Researchers have designed an invisible “wall” that stops oily liquids from spreading and confines them to a certain area.
The outer shell of a droplet of oil on a surface has a thin skin which allows it to hold its shape like a small dome, known as the liquid’s surface tension.
The new development, reported in the journal Langmuir, should help researchers studying the complex molecules and has future implications in the guided delivery of oil and effective blockage of oil spreading.
“Our work is based on micro/nanoelectromechanical systems, or M/NEMS, which can be thought of as miniaturized electrical or mechanical structures that allow researchers to conduct their work on the micro/nanoscopic level,” says Jae Kwon, associate professor of electrical and computer engineering at the University of Missouri.
“Oil-based materials or low-surface tension liquids, which can wet any surface and spread very easily, pose challenges to researchers who need to control those tiny oil droplets on microdevices.”
Oil-based compounds are referred to as low-surface tension liquids because they tend to spread on the surface of a researcher’s microscope slides or microarrays where the liquids are placed.
Also, as can be seen from oil spills in the Gulf of Mexico, oil can stick and easily spread out on any surface.
Using specially designed oil-repellent surfaces, Kwon and his group demonstrated invisible “virtual walls” that block spreading of low-surface tension liquids at the boundary line with microscopic features already created in the device.

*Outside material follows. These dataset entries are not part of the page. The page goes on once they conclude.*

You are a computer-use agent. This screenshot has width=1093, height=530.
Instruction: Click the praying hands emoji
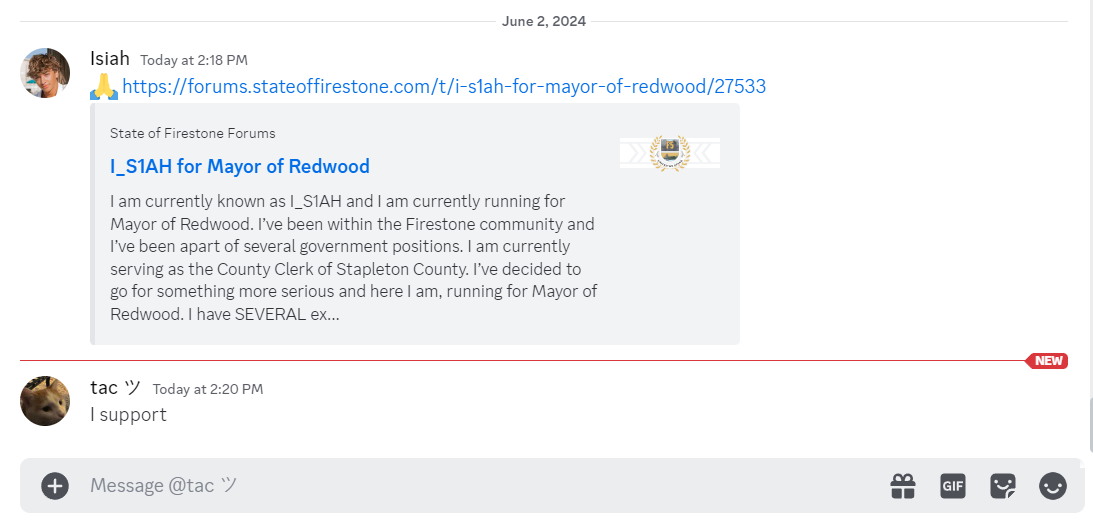pos(104,87)
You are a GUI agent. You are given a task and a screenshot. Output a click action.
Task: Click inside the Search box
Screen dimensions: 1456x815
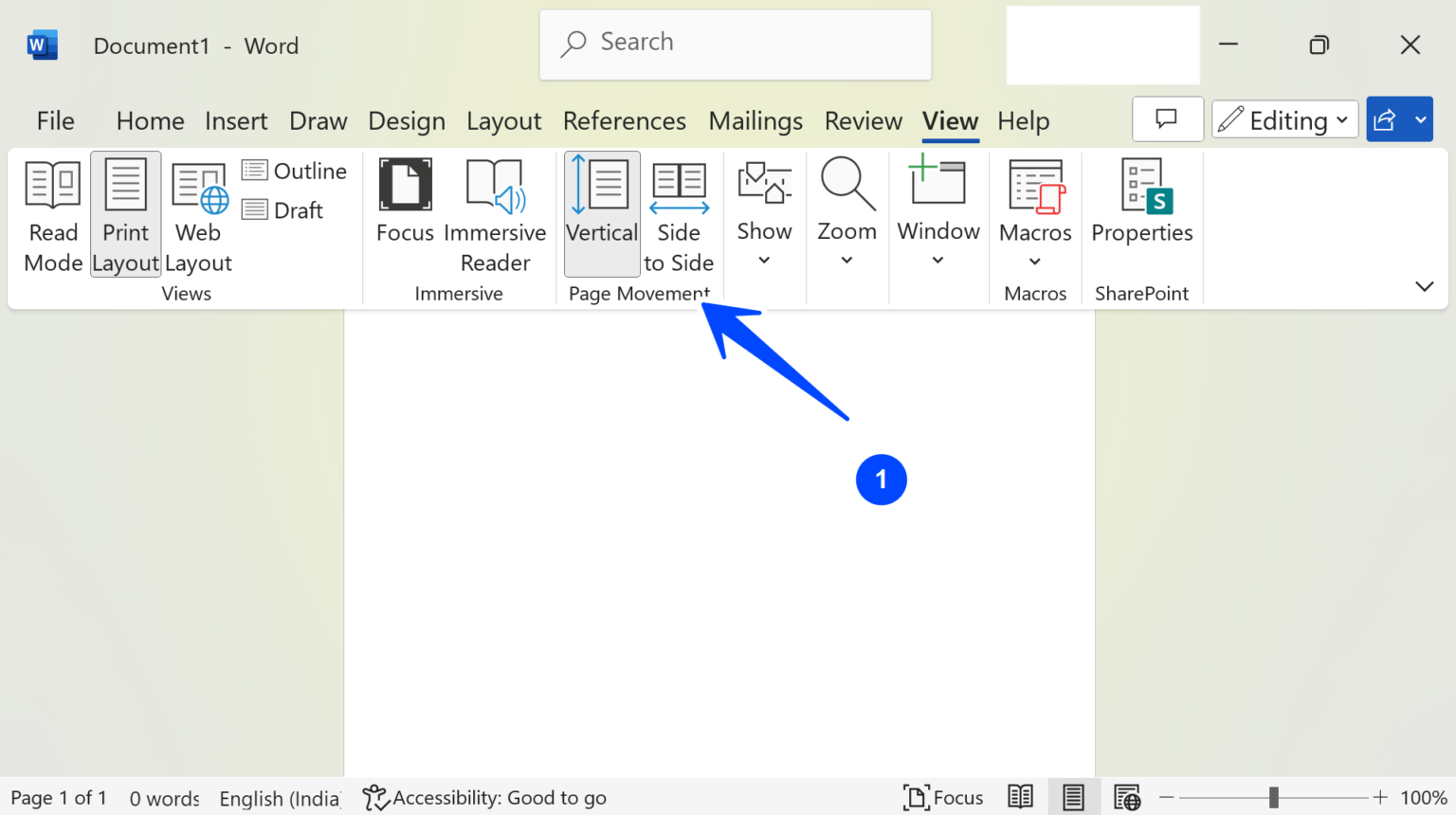point(735,43)
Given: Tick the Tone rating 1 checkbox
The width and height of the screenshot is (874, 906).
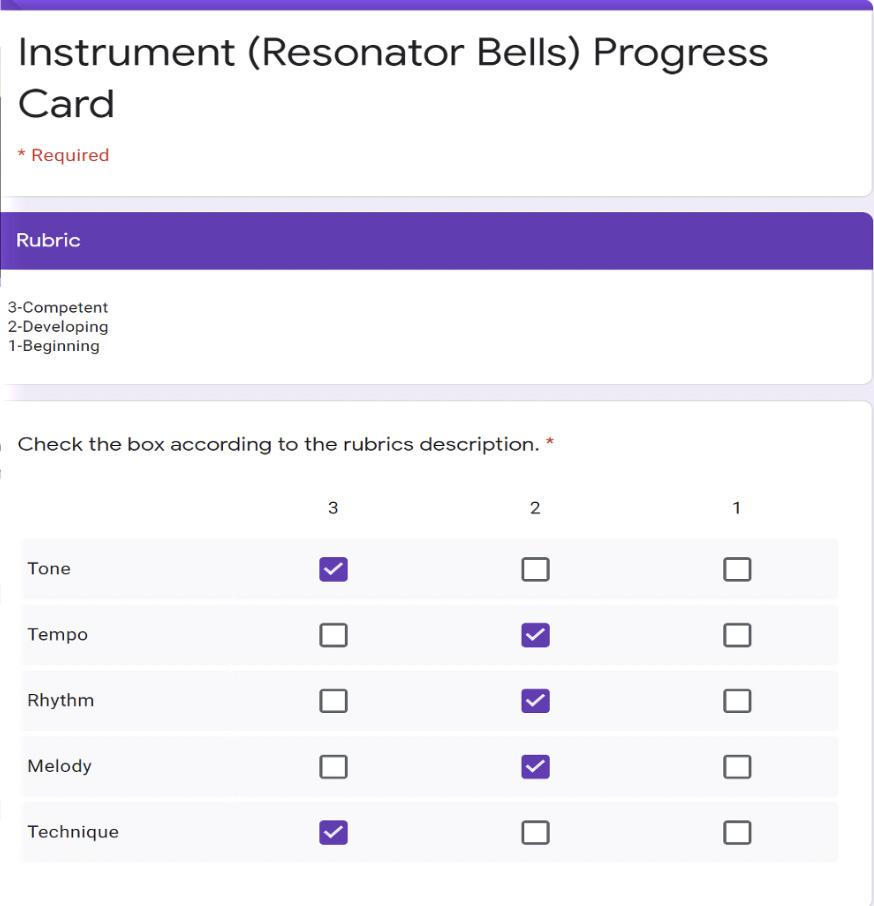Looking at the screenshot, I should [736, 569].
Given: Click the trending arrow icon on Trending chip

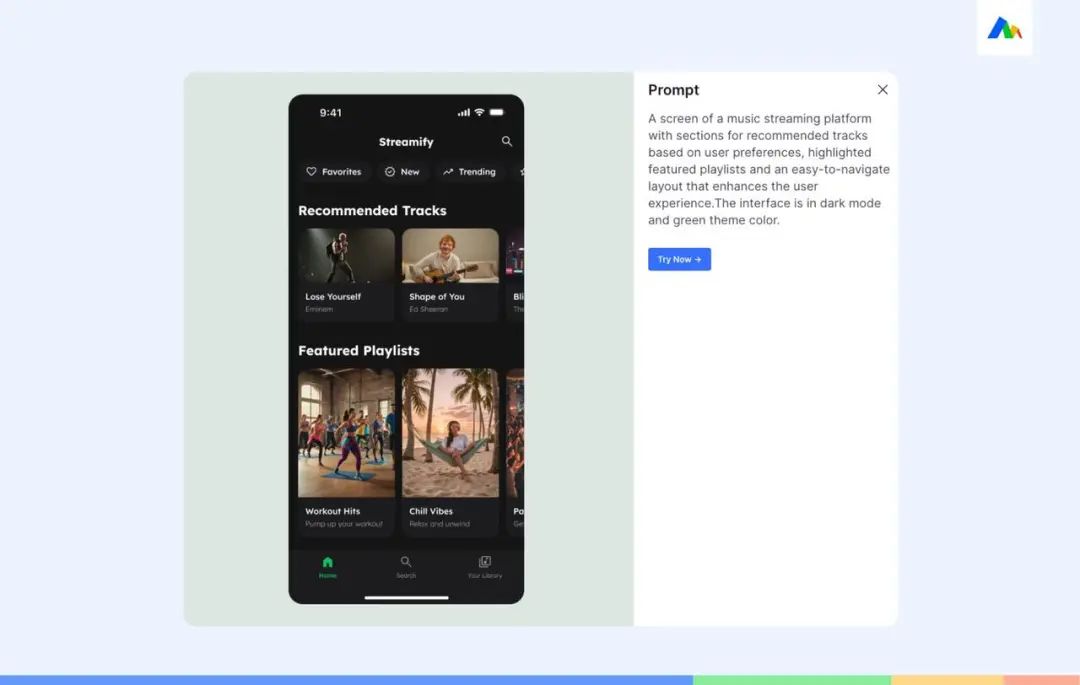Looking at the screenshot, I should point(448,171).
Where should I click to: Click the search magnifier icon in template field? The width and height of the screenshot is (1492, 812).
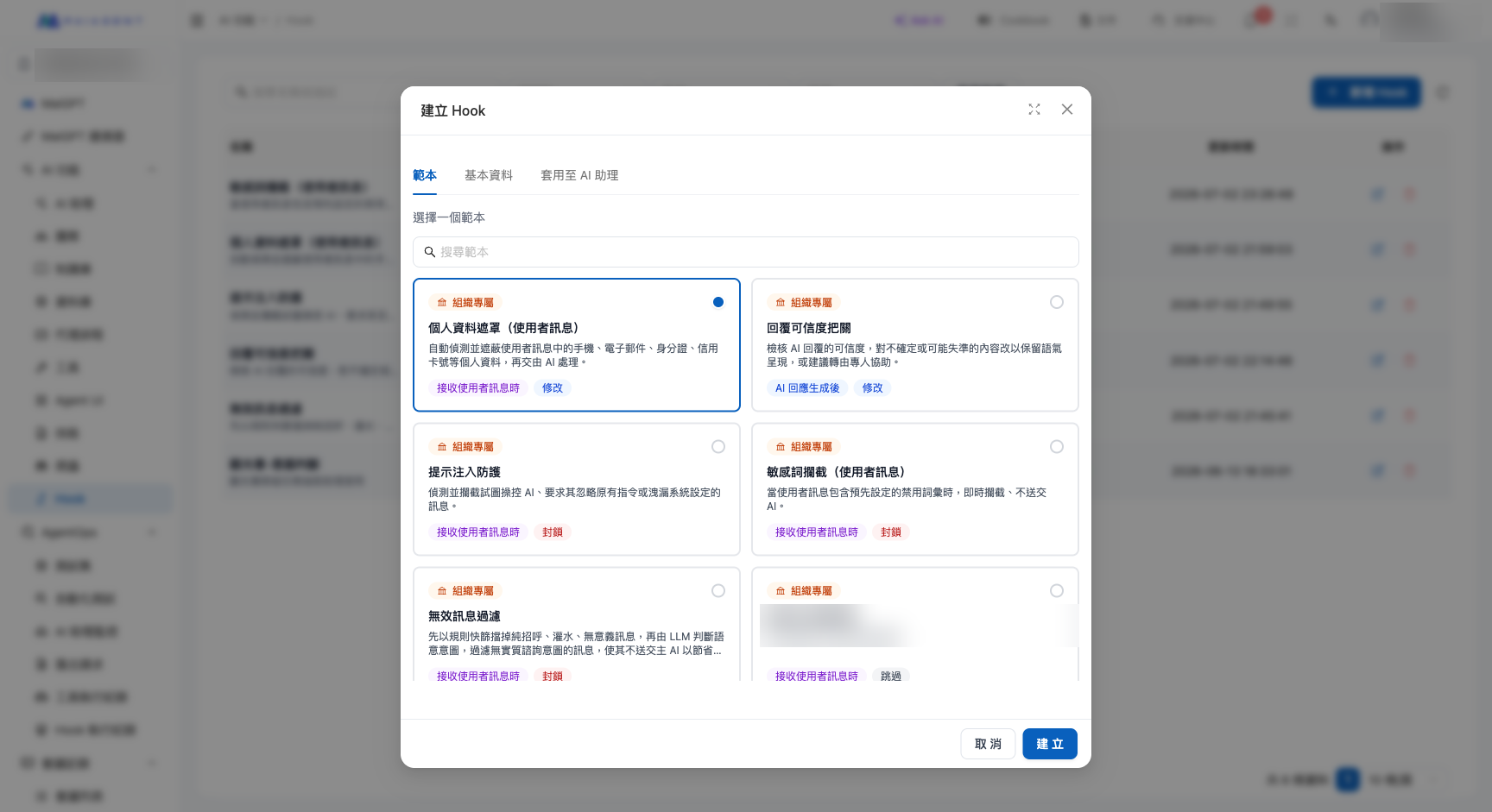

“Our newly developed surface helped keep oil, which is normally unmanageable, in predetermined pathways making it controllable.
“We feel that oil-repellant surfaces can be widely utilized for many industrial applications, and virtual walls for low-surface tension liquids also have immense potential for many lab-on-a-chip devices which are crucial to current and future research techniques.”
In the future, oil-repellent virtual walls may be used to control the transport of oil without spillage, Kwon says.
Source: University of Missouri